How to work with metadata and Airbyte

Hi!
Me and my organization is new to Airbyte and we are currently investigating which data integration tool to use. Some questions remain unanswered regarding Airbyte and specifically around metadata.
We will use dbt on Azure and right now our only option is to stage the data in Azure blob storage as csv or json. We hope the Databricks connector gets support for Azure soon which would be a better option regarding metadata.
Our questions are:

  • We would like to automate the creation of dbt source definitions. Airbyte has this information but how can we get a hold of this information to pass it to dbt (generate yaml files)?
  • Can Airbyte notify us about schemadrift?
  • Are new columns/fields added automatically to streams?
  • Is removal or rename of columns/fields automatically propagated to streams or does the job fail?

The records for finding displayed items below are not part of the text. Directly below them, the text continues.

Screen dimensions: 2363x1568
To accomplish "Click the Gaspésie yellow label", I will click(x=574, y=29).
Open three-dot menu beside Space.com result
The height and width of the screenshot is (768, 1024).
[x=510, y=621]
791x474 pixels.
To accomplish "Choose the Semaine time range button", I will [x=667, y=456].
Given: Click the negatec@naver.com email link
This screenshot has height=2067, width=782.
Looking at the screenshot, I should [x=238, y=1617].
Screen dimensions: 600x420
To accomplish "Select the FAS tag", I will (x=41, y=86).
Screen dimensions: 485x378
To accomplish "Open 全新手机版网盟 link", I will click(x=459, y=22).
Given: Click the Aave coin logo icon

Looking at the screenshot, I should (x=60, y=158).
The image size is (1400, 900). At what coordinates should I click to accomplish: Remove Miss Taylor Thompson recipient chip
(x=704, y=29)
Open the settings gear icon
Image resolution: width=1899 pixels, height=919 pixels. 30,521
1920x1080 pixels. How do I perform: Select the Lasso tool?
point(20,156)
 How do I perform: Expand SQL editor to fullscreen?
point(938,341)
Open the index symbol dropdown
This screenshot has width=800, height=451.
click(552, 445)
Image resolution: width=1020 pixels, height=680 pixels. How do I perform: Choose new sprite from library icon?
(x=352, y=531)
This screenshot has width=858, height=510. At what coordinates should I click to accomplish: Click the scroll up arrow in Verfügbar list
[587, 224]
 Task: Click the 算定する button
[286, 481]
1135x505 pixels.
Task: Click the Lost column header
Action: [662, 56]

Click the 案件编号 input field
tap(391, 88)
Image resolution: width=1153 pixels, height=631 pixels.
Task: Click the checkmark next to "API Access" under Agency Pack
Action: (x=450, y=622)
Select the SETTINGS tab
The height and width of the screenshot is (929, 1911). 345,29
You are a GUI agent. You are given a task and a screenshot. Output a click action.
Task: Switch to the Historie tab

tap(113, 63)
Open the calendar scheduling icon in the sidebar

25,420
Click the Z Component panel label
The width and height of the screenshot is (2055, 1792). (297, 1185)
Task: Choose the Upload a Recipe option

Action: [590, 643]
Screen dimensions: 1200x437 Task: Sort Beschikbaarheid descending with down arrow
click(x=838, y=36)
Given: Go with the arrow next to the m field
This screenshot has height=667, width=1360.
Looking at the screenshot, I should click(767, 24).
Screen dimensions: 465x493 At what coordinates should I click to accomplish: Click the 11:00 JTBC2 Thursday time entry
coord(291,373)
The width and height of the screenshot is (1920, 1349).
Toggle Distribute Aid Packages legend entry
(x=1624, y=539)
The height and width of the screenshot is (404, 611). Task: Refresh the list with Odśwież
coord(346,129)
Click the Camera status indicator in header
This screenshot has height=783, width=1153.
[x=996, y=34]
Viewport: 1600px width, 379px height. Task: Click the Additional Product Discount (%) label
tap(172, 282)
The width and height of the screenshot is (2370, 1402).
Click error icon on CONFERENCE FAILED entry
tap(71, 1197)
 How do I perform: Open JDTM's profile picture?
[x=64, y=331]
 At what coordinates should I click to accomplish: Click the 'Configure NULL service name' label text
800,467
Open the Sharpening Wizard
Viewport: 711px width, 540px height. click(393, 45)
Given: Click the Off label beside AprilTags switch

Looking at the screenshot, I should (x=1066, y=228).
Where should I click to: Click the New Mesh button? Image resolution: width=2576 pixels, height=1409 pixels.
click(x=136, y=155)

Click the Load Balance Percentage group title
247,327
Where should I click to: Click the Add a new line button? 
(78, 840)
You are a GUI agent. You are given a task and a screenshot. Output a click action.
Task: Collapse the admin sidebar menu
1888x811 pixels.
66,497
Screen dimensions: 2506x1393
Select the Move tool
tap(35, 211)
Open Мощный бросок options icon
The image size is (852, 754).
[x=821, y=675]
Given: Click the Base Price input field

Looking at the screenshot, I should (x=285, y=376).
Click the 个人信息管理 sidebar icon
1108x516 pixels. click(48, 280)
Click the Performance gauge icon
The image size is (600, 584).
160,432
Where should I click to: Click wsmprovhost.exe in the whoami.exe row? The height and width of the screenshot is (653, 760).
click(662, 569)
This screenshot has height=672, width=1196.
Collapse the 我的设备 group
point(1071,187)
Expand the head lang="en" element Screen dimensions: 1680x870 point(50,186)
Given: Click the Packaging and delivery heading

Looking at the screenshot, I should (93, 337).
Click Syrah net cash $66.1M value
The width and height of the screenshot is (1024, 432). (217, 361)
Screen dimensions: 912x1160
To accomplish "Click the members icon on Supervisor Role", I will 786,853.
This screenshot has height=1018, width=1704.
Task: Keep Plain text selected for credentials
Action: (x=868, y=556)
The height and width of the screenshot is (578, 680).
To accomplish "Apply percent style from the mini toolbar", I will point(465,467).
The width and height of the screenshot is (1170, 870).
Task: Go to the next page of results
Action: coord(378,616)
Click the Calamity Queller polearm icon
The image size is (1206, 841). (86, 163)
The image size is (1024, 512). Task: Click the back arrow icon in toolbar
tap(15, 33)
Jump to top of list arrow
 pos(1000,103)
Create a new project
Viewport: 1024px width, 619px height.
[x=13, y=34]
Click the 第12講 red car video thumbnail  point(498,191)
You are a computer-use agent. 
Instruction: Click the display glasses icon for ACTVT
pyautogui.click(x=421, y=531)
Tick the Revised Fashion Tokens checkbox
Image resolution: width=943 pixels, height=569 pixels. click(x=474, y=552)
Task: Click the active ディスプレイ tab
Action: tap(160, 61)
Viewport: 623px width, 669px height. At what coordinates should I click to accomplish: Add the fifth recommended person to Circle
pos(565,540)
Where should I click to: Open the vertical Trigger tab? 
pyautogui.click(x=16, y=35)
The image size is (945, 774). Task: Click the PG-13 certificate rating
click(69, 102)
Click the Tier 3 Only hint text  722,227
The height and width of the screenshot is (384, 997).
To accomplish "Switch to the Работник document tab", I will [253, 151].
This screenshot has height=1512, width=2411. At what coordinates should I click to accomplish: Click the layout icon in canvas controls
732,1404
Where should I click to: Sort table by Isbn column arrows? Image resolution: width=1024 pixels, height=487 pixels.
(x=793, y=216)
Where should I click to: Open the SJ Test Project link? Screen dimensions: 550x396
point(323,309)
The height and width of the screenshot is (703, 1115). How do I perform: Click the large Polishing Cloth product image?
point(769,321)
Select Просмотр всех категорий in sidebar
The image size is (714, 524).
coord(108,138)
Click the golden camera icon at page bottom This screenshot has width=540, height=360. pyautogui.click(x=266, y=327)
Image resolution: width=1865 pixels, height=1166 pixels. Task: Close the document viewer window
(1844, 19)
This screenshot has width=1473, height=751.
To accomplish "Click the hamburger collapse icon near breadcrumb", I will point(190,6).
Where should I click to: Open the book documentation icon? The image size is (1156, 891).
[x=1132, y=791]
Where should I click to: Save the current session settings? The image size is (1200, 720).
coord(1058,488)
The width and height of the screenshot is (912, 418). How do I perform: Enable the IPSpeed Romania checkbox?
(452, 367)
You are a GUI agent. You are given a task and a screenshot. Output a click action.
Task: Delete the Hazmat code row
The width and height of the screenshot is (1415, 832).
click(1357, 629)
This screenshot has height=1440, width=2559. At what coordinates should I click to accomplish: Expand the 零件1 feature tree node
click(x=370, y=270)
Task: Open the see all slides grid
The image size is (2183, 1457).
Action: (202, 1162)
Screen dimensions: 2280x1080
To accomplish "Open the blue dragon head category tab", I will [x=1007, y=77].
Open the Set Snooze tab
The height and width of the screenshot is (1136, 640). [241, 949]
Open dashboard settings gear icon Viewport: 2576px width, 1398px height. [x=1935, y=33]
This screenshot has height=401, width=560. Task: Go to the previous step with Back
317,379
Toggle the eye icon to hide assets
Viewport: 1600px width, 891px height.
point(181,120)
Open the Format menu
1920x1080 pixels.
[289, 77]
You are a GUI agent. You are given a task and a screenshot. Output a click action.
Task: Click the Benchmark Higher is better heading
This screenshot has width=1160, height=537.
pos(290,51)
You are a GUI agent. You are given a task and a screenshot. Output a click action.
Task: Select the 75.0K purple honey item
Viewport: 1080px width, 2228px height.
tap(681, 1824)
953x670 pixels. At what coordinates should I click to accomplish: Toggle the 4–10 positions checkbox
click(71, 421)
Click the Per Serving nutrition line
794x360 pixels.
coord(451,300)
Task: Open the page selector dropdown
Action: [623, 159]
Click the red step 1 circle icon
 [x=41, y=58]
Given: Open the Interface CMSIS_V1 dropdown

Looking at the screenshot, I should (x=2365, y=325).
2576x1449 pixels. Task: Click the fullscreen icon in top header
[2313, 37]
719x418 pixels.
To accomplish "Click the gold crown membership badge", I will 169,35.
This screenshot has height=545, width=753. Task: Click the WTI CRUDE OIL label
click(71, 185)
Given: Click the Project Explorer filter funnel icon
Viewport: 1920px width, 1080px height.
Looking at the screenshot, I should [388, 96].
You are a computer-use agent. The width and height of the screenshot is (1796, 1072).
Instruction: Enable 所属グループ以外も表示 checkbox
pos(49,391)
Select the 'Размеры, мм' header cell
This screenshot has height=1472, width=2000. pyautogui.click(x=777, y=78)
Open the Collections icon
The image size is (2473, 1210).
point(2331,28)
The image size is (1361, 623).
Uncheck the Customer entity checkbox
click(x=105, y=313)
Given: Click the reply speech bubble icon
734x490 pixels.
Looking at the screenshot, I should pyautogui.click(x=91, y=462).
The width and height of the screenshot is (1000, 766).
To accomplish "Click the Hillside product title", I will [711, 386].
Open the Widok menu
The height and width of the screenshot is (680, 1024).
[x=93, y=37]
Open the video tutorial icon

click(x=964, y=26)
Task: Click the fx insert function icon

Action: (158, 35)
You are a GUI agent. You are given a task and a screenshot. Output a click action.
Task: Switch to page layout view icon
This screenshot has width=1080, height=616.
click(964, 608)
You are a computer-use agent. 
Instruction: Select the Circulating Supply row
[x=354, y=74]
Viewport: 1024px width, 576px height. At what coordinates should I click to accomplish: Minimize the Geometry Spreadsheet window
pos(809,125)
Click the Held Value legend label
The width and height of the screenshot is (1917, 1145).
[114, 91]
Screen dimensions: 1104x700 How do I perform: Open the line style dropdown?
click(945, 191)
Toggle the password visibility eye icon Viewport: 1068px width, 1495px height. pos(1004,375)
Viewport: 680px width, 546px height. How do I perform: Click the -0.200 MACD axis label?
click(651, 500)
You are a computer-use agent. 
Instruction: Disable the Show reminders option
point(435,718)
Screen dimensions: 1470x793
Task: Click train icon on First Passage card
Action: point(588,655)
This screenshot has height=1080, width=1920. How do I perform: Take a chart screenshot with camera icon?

Singer.io has the ability to discover schema of a source and generates a schema definition in json schema format. Is this something that Airbyte has the ability to do today or something that is on the roadmap?

Thank you for your input!

Hey thanks a lot for reaching out.

  1. Hey we automate the dbt creation and also have the custom DBT option so would recommend use custom DBT after the generated one is successfully run.
  2. We don’t have this right now, would suggest you to create a github issue for this
  3. We don’t do that automatically but we have API using which we can to discover and then update it.
  4. Same as above would suggest to use the API to update the columns/fields and ideally it shouldn’t fail the sync

Thanks!

On 1, are you suggesting to use custom dbt project for a connection/destination? I think we would like to have dbt running separate from Airbyte and orchestrated with a tool like Prefect. What are the pros and cons of letting Airbyte run the transformation? Not even sure that would be possible since we will use Databricks as lakehouse.

After reading the documentation here I realized that our destination (Azure blob storage) doesn’t support normalization…

I also think it might be possible to extract the source and/or destination schema with octavia cli. That would require us to transform the configuration.yaml to a dbt source yaml. Would be cool if octavia ci could do that for us.

We run both the custom DBT and normalisation over Airbyte platform you can go ahead and explore this option. Also on the octavia cli part feel free to create a github issue so that team can check and get back to you

1 Like